§ Data records:
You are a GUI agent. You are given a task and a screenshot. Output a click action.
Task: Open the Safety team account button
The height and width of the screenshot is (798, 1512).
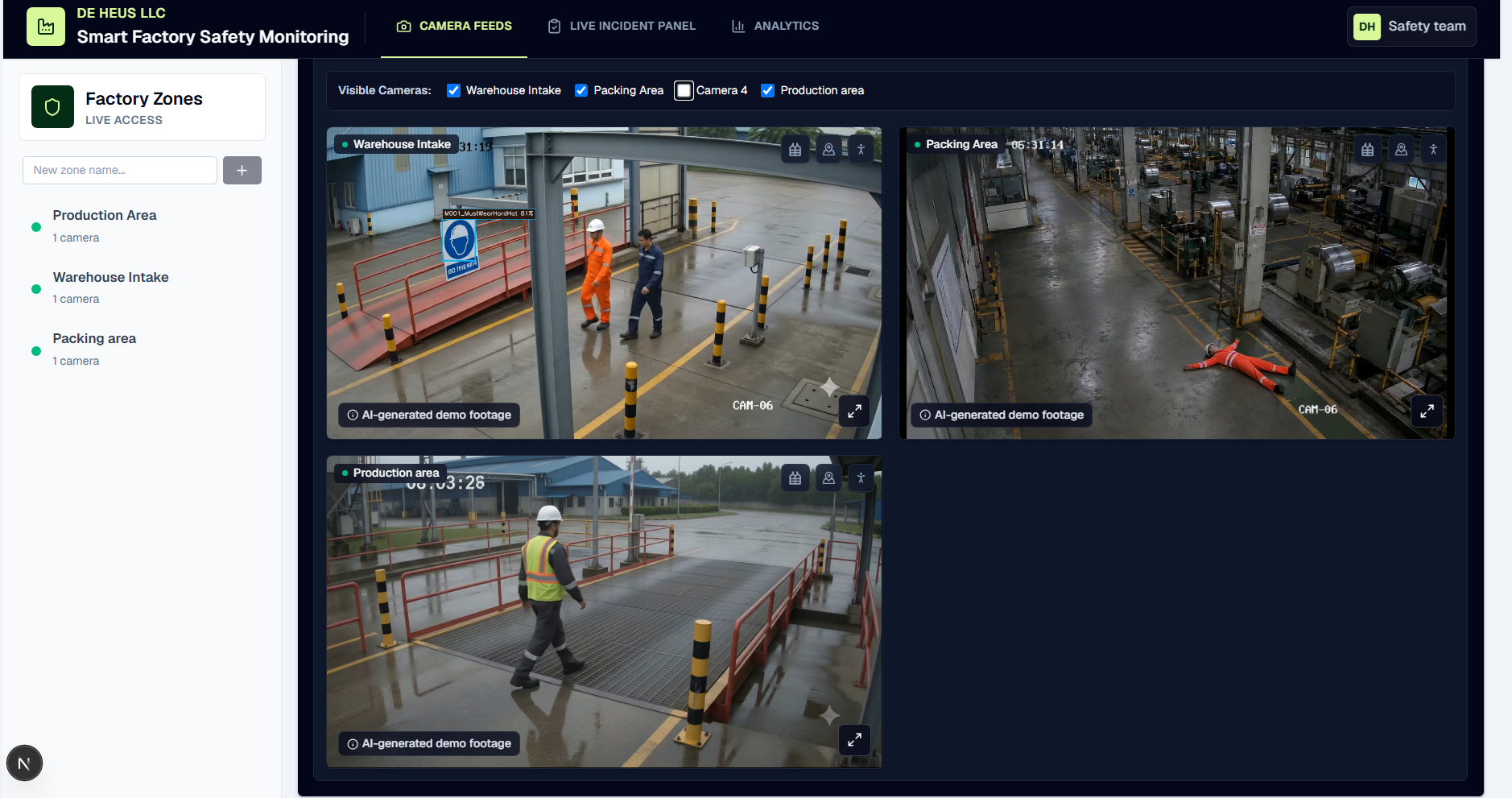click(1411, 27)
---
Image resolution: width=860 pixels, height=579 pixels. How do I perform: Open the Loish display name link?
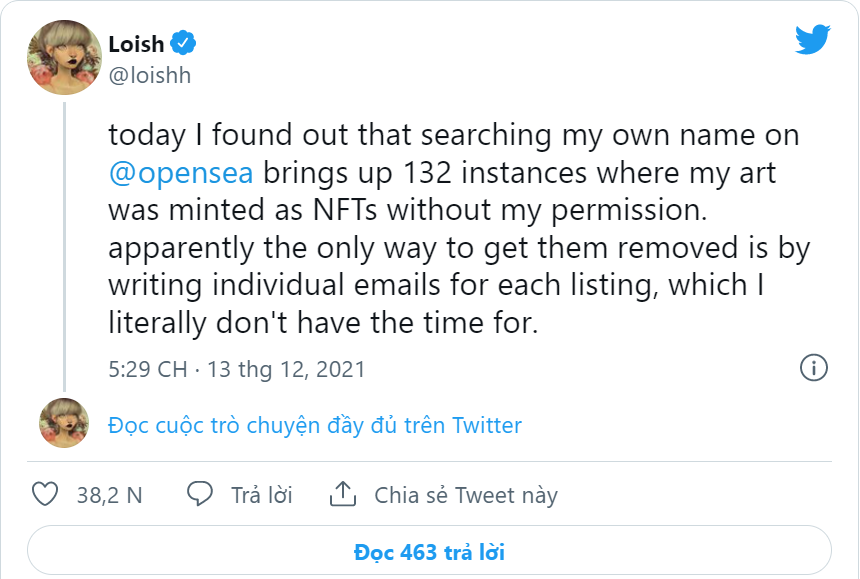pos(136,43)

§ Exercise requirements: Put the stretch from the line containing "You are a GUI" through the line containing "click(1411, 27)" into a Markdown table with the columns No. and Text, numbering each line and skipping blank ones. Omit the pictures from the table.

§ Task answer:
| No. | Text |
|---|---|
| 1 | You are a GUI agent. You are given a task and a screenshot. Output a click action. |
| 2 | Task: Open the Safety team account button |
| 3 | The height and width of the screenshot is (798, 1512). |
| 4 | click(1411, 27) |